**** RECORDS SHOWN

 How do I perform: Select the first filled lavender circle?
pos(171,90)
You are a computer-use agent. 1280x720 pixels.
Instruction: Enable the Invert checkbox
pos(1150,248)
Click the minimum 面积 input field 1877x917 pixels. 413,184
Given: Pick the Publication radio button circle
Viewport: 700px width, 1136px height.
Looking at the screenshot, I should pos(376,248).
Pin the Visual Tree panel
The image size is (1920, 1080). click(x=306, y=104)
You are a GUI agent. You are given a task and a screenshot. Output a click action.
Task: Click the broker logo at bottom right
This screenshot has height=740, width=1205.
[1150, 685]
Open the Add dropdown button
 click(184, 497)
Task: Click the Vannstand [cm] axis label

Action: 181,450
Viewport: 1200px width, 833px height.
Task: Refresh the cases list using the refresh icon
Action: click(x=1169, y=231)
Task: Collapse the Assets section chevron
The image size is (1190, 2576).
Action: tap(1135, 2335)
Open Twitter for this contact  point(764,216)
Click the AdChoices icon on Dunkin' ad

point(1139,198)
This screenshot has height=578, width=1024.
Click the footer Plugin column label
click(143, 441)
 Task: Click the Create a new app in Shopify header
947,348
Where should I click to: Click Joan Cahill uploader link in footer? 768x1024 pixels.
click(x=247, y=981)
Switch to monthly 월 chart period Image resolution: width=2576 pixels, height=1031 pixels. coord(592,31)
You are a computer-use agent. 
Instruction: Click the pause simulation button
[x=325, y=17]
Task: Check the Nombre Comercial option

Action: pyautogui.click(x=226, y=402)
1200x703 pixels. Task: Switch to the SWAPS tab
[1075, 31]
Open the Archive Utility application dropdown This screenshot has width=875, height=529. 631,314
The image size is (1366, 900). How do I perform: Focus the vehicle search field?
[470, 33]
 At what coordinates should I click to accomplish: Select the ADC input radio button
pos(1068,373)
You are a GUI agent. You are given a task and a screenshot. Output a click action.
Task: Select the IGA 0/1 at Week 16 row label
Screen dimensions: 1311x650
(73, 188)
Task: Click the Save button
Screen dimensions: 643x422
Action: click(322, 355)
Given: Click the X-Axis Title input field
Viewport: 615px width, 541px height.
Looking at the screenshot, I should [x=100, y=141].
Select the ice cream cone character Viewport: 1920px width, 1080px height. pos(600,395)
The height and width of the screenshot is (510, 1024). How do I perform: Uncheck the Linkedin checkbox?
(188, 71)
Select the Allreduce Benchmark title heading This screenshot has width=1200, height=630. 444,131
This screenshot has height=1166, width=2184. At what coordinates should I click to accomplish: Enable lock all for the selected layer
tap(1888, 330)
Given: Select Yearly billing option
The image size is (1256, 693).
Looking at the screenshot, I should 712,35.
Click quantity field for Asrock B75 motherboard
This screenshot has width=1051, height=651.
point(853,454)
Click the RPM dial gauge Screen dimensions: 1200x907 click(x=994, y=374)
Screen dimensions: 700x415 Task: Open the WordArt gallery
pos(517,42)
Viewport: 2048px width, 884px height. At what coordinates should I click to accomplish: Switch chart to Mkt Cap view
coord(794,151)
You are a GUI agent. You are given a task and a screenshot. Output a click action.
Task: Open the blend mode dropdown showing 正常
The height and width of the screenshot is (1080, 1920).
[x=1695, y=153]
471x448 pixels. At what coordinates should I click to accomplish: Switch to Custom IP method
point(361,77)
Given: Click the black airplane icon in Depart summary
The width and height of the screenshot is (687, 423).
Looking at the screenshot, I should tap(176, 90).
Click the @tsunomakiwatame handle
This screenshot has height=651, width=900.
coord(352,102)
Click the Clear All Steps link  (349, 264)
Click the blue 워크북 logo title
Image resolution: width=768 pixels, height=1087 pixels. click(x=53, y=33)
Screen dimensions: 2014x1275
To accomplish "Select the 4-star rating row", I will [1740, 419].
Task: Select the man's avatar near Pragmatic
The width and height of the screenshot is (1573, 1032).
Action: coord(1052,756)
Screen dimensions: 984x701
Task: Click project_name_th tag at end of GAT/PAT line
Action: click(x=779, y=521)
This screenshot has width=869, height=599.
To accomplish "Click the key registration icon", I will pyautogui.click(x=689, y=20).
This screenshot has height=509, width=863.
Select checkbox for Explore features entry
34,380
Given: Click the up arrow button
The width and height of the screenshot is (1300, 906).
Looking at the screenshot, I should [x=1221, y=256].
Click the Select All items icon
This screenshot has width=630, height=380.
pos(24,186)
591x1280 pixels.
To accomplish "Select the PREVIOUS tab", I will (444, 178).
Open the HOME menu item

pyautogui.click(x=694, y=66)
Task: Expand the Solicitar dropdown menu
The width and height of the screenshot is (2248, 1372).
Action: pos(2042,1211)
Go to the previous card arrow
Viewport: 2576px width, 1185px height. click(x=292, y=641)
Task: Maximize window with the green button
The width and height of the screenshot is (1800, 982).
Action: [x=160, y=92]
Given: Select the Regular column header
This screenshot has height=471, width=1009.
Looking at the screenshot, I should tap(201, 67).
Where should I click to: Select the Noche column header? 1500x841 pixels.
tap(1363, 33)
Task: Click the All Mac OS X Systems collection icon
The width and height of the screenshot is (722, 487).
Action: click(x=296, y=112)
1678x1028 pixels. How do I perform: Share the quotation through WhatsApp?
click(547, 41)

********

_INSTRUCTION_
Can you return every line of the material unchanged, from its very first line through the line containing "Action: click(x=1169, y=231)", with that last line included?

_OUTPUT FOR THIS TASK_
 How do I perform: Select the first filled lavender circle?
pos(171,90)
You are a computer-use agent. 1280x720 pixels.
Instruction: Enable the Invert checkbox
pos(1150,248)
Click the minimum 面积 input field 1877x917 pixels. 413,184
Given: Pick the Publication radio button circle
Viewport: 700px width, 1136px height.
Looking at the screenshot, I should pos(376,248).
Pin the Visual Tree panel
The image size is (1920, 1080). click(x=306, y=104)
You are a GUI agent. You are given a task and a screenshot. Output a click action.
Task: Click the broker logo at bottom right
This screenshot has height=740, width=1205.
[1150, 685]
Open the Add dropdown button
 click(184, 497)
Task: Click the Vannstand [cm] axis label

Action: 181,450
Viewport: 1200px width, 833px height.
Task: Refresh the cases list using the refresh icon
Action: click(x=1169, y=231)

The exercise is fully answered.